İstenen çıktı:
Yerel seçimler yazısına göre aşağıdakileri yanıtlayın ve yanıtları aynı harflerle işaretleyin:
(a) İYİ Parti geçen hafta ne ilan etti?
(b) 2018 cumhurbaşkanlığı seçimlerine muhalefet kaç farklı adayla gitti?
(c) 2019 yerel seçimlerinde CHP ve İYİ Parti hangi iki şehri Ak Parti'den aldı?

Alıntı metin:

——

Yerel seçimler yaklaşırken

Dr. Kerem Yavaşça Independent Türkçe için yazdı

Yerel seçimlere yaklaşık 6 aylık bir süre kaldı. Siyasi partilerin seçimlerde izleyecekleri yollar yavaş yavaş belli olmaya başlıyor.

Bu minvalde, İYİ Parti geçen hafta içeresinde seçimlere kendi adaylarını çıkartarak gireceklerini ilan etti.

Bu karar muhalefetin seçimlerdeki stratejisini doğrudan etkileyecek bir mahiyettedir. 

Hatırlanacağı üzere, 2018 cumhurbaşkanlığı seçimlerine muhalefet dört farklı adayla gitmiş ve seçimleri ilk turda kaybetmişti.

Buradan aldığı dersle, 2019 yerel seçimlerinde CHP ve İYİ Parti büyükşehirlerde iş birliği yapmış ve uzun yılların ardından Ankara ve İstanbul'u Ak Parti'den almayı başarmışlardı.

Öyle görünüyor ki, şimdi de bu sürecin tam tersi yaşanıyor.

2023 Cumhurbaşkanı seçimine tek adayla giden muhalefet seçimlerden mağlubiyetle çıkınca, bu kez belediye seçimlerine müstakil olarak girmeye hazırlanıyor.

——

Sağlanan bilgiler:

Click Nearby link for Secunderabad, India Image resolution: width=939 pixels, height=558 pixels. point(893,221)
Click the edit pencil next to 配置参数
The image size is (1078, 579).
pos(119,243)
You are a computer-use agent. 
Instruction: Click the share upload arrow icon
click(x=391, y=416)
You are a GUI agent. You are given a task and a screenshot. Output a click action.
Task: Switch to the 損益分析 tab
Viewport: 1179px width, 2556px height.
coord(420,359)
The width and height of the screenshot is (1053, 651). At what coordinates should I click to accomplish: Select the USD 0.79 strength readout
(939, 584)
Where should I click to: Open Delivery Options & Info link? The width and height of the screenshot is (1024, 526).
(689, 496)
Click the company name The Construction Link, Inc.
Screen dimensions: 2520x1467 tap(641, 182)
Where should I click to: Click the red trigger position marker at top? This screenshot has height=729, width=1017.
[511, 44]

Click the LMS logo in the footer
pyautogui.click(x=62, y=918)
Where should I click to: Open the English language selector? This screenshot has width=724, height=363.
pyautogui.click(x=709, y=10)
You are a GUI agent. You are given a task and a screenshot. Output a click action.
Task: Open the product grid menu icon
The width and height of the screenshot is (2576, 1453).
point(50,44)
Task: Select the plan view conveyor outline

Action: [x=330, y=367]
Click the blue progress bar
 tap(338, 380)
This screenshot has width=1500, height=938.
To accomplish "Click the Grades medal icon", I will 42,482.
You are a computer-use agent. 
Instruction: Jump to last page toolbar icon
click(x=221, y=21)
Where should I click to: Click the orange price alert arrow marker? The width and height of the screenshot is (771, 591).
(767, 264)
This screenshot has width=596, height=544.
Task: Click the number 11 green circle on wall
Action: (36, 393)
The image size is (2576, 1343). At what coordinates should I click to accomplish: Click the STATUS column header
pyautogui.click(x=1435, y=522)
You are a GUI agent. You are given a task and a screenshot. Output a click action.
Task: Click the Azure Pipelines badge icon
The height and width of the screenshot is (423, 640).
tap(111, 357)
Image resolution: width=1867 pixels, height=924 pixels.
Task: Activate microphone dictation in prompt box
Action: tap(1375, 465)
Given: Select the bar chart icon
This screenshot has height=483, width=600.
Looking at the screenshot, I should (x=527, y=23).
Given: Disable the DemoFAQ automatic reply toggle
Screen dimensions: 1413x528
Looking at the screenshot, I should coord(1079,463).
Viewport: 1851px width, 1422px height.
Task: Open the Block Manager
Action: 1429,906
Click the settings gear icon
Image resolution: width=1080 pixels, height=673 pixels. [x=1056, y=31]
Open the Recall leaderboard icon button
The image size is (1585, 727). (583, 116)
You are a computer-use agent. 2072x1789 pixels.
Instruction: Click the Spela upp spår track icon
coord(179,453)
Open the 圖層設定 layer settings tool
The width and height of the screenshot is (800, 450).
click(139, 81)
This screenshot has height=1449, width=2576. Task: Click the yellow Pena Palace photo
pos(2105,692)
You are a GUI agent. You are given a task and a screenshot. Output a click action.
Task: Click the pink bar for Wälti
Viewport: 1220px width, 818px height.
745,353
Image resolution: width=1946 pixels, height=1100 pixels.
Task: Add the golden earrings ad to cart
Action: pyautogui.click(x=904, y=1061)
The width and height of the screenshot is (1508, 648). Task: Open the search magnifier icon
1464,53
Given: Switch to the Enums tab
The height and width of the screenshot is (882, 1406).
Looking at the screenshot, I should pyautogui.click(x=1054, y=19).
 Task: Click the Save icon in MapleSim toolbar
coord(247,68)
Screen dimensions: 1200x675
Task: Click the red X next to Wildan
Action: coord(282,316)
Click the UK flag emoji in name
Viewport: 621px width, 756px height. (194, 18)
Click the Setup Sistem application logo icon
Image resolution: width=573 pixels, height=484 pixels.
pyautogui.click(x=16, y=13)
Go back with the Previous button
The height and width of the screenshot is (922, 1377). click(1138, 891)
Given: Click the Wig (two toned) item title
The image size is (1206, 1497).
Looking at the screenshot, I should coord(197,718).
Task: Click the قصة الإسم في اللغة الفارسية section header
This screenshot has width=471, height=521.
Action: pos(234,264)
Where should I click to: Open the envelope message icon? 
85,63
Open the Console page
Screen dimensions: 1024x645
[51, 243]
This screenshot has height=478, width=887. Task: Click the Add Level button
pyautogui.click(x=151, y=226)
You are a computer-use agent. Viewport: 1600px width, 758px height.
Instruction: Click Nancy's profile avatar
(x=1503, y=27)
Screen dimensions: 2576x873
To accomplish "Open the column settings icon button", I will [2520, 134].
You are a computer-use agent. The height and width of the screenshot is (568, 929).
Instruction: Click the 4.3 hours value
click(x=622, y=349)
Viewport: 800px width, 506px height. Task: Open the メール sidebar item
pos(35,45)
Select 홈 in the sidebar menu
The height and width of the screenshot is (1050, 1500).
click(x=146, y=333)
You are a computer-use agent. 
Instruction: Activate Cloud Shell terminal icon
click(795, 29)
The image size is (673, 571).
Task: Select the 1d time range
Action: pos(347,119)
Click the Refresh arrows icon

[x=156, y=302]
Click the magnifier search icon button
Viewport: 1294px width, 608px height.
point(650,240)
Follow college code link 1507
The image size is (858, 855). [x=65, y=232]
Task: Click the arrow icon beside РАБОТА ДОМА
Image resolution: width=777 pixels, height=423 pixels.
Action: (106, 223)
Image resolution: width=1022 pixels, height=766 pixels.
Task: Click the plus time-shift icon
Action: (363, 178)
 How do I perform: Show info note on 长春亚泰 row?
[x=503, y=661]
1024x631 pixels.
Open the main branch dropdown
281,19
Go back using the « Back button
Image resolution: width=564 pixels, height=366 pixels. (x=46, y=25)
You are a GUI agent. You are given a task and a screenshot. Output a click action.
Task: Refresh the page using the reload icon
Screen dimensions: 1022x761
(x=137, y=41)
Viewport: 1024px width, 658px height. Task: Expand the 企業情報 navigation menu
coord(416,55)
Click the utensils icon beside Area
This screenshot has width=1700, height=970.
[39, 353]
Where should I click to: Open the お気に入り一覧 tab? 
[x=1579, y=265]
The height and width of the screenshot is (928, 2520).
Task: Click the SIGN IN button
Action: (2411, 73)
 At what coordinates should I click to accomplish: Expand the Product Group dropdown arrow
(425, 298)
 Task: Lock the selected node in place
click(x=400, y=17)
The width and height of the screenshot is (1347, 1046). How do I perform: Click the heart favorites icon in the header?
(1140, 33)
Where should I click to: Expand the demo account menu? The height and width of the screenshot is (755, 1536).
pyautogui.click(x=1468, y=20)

——

Yazılı yanıt:
(a) Seçimlere kendi adaylarını çıkartarak gireceklerini.
(b) Dört farklı adayla.
(c) Ankara ve İstanbul'u.